I really need help with this exercise:
Let $f \in L_2 (\mathbb{R})$. Show the equivalence of the following statements:
(a) $f \in H_1 (\mathbb{R})$.
(b) The function $\xi \mapsto \xi \hat{f}(\xi) \in L_2 (\mathbb{R})$.
(c) $\lim_{h \to 0} (f (x + h)-f (x)) / h$ exists in $L_2 (R)$.
I think I succeed in showing that (a) and (c) are equivalent, but I really don't know how to show that they are equivalent to (b).
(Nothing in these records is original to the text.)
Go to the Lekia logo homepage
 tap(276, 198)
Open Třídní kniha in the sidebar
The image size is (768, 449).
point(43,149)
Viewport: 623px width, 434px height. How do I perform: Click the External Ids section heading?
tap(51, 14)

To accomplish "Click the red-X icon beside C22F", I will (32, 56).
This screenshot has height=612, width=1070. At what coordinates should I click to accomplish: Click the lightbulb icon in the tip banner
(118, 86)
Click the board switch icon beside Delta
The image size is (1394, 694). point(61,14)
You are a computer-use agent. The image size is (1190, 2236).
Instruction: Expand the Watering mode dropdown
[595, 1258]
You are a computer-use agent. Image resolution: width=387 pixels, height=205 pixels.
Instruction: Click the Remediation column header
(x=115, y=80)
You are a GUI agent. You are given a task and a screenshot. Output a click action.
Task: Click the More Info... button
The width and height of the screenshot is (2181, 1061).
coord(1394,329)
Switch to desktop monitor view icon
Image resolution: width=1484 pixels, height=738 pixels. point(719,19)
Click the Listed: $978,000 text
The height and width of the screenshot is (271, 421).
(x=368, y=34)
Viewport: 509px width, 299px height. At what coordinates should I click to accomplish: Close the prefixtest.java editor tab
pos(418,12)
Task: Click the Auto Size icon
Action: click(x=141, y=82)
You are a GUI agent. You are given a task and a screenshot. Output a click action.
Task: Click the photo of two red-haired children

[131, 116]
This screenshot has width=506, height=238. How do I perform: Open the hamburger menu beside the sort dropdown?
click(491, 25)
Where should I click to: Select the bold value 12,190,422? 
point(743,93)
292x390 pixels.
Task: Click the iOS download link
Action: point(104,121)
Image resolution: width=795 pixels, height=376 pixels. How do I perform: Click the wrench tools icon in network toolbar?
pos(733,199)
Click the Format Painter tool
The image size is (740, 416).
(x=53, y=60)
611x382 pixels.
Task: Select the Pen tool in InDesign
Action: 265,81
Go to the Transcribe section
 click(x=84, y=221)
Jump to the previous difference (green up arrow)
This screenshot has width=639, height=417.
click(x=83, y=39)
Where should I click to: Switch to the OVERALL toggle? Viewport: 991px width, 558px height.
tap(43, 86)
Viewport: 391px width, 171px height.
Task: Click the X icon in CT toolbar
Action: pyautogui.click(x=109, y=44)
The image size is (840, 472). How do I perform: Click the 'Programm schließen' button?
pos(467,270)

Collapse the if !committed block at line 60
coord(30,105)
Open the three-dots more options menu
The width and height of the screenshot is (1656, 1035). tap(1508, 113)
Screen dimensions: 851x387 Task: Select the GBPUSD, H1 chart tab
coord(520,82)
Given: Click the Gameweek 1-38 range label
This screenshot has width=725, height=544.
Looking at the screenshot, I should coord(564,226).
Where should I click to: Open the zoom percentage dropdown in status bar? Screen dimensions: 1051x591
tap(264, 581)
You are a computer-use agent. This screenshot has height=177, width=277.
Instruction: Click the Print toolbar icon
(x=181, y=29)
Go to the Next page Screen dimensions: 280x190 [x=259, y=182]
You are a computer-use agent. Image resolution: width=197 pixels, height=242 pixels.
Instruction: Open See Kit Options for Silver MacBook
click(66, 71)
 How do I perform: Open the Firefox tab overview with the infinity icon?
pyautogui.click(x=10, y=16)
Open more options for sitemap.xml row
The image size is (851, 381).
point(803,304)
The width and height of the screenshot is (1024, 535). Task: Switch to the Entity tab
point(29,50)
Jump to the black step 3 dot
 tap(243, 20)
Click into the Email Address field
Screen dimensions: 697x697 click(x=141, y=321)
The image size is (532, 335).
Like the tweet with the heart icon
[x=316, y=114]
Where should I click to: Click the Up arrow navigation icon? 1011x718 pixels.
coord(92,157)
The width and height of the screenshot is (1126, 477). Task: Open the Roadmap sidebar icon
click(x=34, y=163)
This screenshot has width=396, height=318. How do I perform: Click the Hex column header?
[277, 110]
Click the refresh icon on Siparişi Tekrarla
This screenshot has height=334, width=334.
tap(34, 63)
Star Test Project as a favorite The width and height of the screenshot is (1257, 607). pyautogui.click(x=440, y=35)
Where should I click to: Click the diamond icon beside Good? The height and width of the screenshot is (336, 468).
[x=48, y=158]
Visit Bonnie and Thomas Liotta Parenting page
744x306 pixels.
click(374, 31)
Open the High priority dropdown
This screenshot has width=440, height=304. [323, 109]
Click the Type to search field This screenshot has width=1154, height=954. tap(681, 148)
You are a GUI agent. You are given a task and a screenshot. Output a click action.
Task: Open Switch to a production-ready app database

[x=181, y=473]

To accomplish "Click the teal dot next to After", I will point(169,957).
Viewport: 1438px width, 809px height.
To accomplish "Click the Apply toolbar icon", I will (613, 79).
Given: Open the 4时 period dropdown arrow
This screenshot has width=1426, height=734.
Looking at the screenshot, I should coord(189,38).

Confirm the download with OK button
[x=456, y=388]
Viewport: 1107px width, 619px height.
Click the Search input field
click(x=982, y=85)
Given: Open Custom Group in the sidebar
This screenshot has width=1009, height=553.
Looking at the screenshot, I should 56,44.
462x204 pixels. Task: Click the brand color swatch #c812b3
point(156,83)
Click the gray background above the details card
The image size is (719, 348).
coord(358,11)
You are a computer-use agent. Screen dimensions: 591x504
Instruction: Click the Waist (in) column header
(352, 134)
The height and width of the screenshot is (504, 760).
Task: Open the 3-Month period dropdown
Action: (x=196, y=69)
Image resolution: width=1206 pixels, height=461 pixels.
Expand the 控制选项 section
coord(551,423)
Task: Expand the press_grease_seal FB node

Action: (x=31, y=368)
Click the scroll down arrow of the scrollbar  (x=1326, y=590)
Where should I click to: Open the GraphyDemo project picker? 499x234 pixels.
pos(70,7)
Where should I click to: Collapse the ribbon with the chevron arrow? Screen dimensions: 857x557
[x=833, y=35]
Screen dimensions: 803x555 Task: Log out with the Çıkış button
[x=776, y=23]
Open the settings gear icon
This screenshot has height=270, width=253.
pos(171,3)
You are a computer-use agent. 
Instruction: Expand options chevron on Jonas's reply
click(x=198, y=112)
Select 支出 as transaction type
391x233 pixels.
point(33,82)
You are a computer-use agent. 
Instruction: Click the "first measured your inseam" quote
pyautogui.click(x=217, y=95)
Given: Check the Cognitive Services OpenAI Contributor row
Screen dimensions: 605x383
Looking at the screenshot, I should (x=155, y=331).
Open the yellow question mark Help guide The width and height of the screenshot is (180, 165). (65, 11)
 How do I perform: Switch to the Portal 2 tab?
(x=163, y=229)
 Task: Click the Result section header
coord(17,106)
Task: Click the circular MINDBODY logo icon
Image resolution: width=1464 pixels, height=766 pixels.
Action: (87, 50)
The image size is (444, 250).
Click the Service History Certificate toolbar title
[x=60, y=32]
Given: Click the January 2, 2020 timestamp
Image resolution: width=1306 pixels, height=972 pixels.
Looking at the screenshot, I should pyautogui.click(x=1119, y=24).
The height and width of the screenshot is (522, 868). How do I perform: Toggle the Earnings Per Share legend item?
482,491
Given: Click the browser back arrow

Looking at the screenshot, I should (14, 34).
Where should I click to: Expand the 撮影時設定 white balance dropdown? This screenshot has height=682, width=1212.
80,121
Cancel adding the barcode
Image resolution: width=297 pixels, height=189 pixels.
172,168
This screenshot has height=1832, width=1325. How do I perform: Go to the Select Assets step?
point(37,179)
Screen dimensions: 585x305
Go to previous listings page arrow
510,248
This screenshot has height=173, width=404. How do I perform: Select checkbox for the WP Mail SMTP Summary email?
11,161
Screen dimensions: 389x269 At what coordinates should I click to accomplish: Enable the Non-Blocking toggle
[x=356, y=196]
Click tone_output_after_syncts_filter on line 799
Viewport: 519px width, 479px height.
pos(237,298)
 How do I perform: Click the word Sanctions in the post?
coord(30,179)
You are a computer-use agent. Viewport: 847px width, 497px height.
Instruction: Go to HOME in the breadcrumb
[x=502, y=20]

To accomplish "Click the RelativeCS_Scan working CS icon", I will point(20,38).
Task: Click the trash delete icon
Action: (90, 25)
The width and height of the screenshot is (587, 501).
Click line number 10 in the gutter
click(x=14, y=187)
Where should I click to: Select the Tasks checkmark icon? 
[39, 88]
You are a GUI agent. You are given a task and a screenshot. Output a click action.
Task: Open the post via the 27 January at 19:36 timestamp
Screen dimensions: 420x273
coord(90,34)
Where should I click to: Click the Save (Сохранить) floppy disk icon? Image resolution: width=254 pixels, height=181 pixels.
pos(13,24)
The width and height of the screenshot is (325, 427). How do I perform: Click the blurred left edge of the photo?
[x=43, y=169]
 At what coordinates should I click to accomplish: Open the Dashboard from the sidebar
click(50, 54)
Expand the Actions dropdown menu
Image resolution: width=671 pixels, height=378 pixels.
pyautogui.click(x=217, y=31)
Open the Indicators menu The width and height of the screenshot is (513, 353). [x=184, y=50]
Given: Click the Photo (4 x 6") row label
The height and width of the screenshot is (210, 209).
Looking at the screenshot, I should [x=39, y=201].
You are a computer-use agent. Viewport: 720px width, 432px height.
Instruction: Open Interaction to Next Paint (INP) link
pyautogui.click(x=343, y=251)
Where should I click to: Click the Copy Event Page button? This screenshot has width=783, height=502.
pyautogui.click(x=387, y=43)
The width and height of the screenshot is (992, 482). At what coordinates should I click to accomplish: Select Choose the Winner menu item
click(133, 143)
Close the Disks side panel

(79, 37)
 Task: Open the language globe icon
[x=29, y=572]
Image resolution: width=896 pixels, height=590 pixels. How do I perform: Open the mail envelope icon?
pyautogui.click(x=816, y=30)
Hint: The fourier transform of $i \partial_x f(x)$ is $\xi \hat{f}(\xi)$ (Think about why by pulling the derivative inside the Fourier integral, then try to justify that.). Since you know that the Fourier transform is a bijective and unitary map $L^2(\mathbb{R}) \to L^2(\mathbb{R})$, you will be able to see that $\partial_x f(x) \in L^2$ and $\xi \hat{f}(\xi) \in L^2$ are equivalent.
Always be careful when proving things for the Fourier transform in $L^2$ because the Fourier integral $\int f(x) e^{ikx}$ is only defined for some functions in a dense set in $L^2$.